START Data in this exercise

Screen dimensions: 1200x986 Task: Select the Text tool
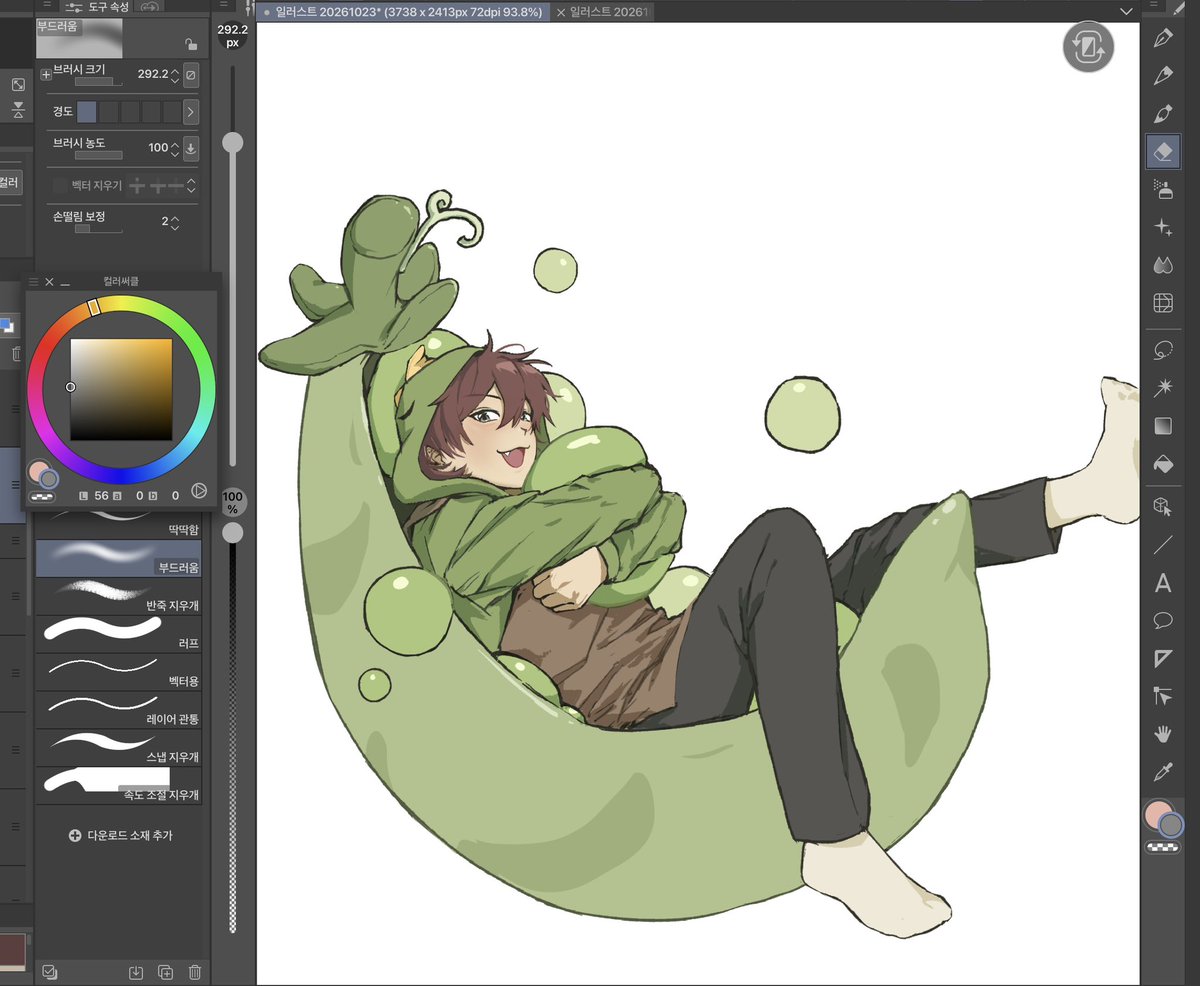1163,583
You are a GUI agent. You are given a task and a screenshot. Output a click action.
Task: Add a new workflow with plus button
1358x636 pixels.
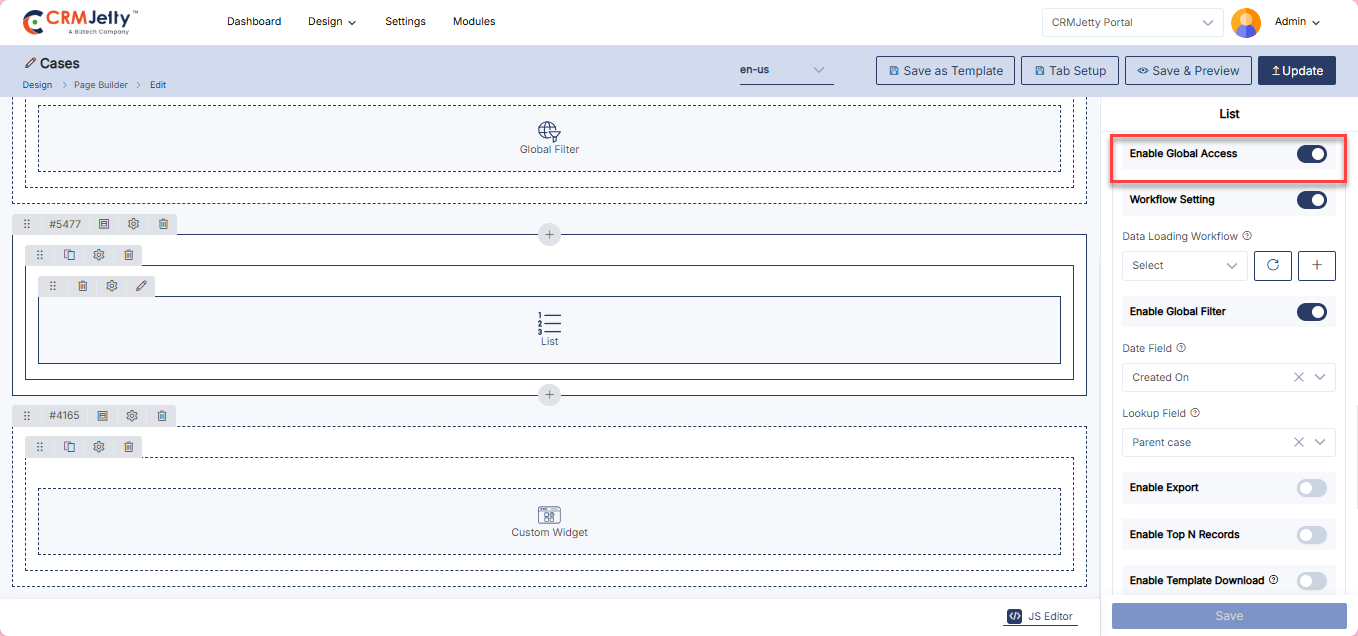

END Data in this exercise

### Problem to work on
Without any of its pictures, the listing is to be repeated exactly as it stands.

### Response
Screen dimensions: 1200x986 Task: Select the Text tool
1163,583
You are a GUI agent. You are given a task and a screenshot. Output a click action.
Task: Add a new workflow with plus button
1358x636 pixels.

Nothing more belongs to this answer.